Over 4,000 community members lost e-mail access early Wednesday morning in an outage that still affects some users.
One of MIT's five e-mail servers, po14, crashed sometime before 8 a.m. on Wednesday, March 7, said Jeffrey I. Schiller '79, MIT Network Manager for Information Services and Technology.
Schiller said the problem arose when po14 experienced a kernel panic (similar to Windows's blue screen of death), triggering an automatic restart of the mail server. Upon restart, the server detected file system corruption that required manual repair by IS&T technicians.
By Thursday afternoon, over 3,000 of the 4,000 users had e-mail restored, though there was a large backlog of incoming messages.
As of Thursday evening, roughly 500 users on po14 were still without e-mail; Schiller estimated the service would be restored for everyone by 9:30 a.m. Friday.
Because of MIT's redundancy and backups, Schiller said he was "not too worried about data loss."
On Wednesday, he estimated a maximum of 10 messages across the whole system would be corrupted, a number he revised to three on Thursday. Those three messages had likely been saved in regular backups, he said.
Users on po14 who forward their e-mail to external servers, such as Gmail, were unaffected by the outage.
While the root cause of the outage is unclear, IS&T's 3DOWN Service Status page characterized the outage as extremely rare. According to Schiller, IS&T simply "didn't [fore]see this happening."
IS&T has localized the error to the file system on po14. MIT maintains a RAID file system on e-mail servers, so that mail messages are preserved across multiple hard drives to prevent failure. Unfortunately, something caused a small amount of data corruption on the RAID system and eventually triggered the kernel panic that caused po14 to restart, said Schiller.
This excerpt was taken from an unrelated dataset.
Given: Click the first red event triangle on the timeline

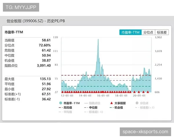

On reboot, po14 ran the application 'fsck,' which is designed to check and repair corrupted files. While operating, fsck reads a small amount of data from every single file on a system. Fsck ran for nearly 24 hours, trying to repair the nearly 27 million files on po14, said Schiller. "It [was] mind-numbing," he said.
MIT experienced a similar e-mail outage in the first week of May 2003. During that incident, a bug in the operating system of the mail server po11 caused file corruption and triggered a file consistency check.
"In that outage, fsck took four hours to run," said Schiller, a fact he attributed to a smaller quota size of 100 megabytes. The current mail quota is 1 gigabyte.
Because fsck was taking too long, IS&T halted the program Thursday morning and switched to "plan B," copying the files from po14 to a duplicate file system. According to Schiller, po14 mail files are split into four partitions, each with roughly 1,000 users. Three of the partitions were intact, allowing roughly 3,000 users to regain e-mail; one of the partitions was corrupt, requiring manual repairs.
In an e-mail, Jerrold M. Grochow '68, vice president for IS&T described the outage as "an unacceptable length of time for e-mail to be unavailable to 20 percent of our community." Grochow also outlined a project to provide "completely redundant" mail service that began in early 2006 with the goal of completion in Summer 2007.
Schiller said plans to upgrade e-mail would be finalized in the next week, but considered complete redundancy extremely difficult to attain. One option under consideration is to break apart MIT's five large mail servers into 40 or more servers, so that an outage would impact fewer users and could be repaired more quickly.
Outside services such as Google have offered to run MIT's e-mail, but Schiller is wary of the security and privacy of such services. "Whose mail is it anyway?" he asked.
Michael McGraw-Herdeg contributed to the reporting of this article.